I have been reading blogs on your website. I have purchased your book markup and profit and a couple other items. One question that I have is it seems to me that you can talk about new construction and it’s hard for me to understand putting it into context of a handyman business. Is this just for new construction?

Business is business. For the most part, a handyman business should be run the same as a remodeling, new home construction or commercial contracting business.

There are some significant differences between owning a handyman business and other construction-related businesses. It’s more difficult to make a profit on handyman work if you only have one truck doing jobs. You’ll spend more time driving between jobs and discussing projects that might or might not happen.
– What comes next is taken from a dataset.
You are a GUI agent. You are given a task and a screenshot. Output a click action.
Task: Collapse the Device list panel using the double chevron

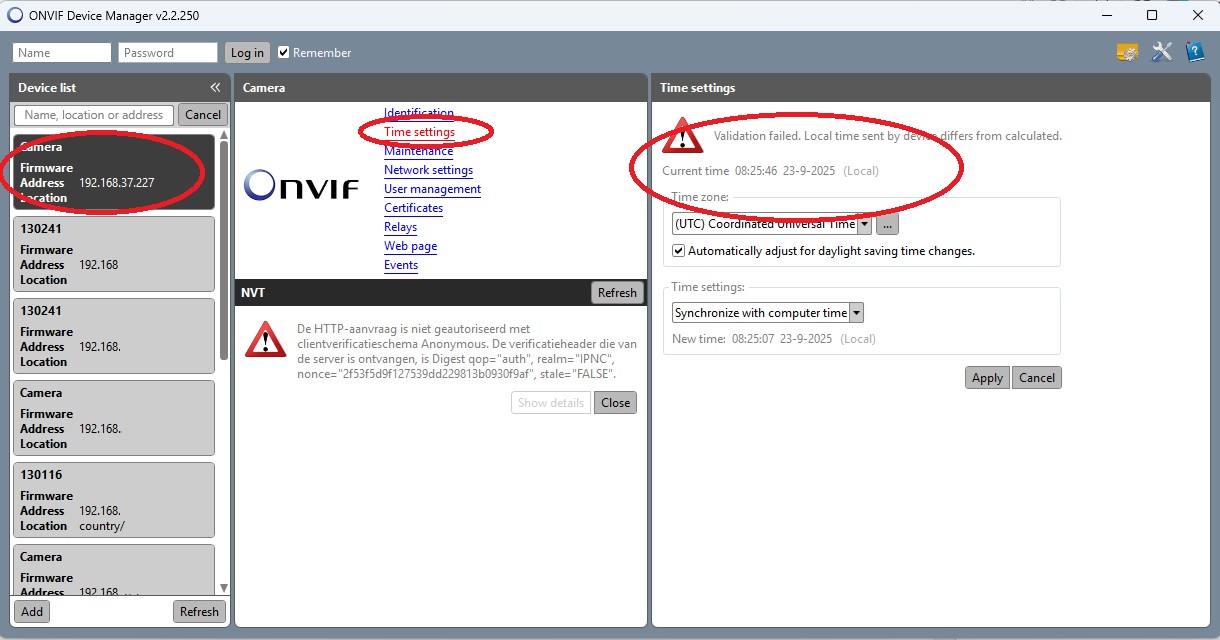215,88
The jobs are also smaller, which means fewer billable hours in a day or week.

When it comes to handyman work, just like every other construction-related business, the owner needs to know their costs so they can calculate the correct labor rate and/or the correct markup. In many ways, handyman work is similar to service work for specialty contractors. We’ll go into detail on pricing these types of projects next week, discussing the pros and cons of time and material pricing versus upfront quotes.

Our goal is to help construction-related businesses survive and be profitable. We seldom address production, although we have a number of online videos available discussing production. We talk about business, and that won’t vary much no matter what type of work you’re producing.

You’re in business to provide a service and make a profit doing it. You have to price your work to cover all your job costs and your overhead expenses, and make a reasonable profit. You need to be able to estimate the cost of the work you’ll do. You need to communicate clearly and often with your clients, and put all agreements in writing.

It’s best to stick to tried and proven approaches to business that will make you money. Remember, you aren’t in business to be different. Business is business and if you start trying to do things differently, you just might head down the wrong road and that’s always an expensive trip. Don’t do it unless you can afford the excursion.

Each of the basic branches of construction (remodeling or renovation, new home construction, specialty, commercial, and handyman projects) have nuances, but overall the business practices are the same. So when we write about business, you can apply it to any of the branches of construction and you’ll be right most of the time. You can always send us a note if you aren’t sure and we’ll be happy to help.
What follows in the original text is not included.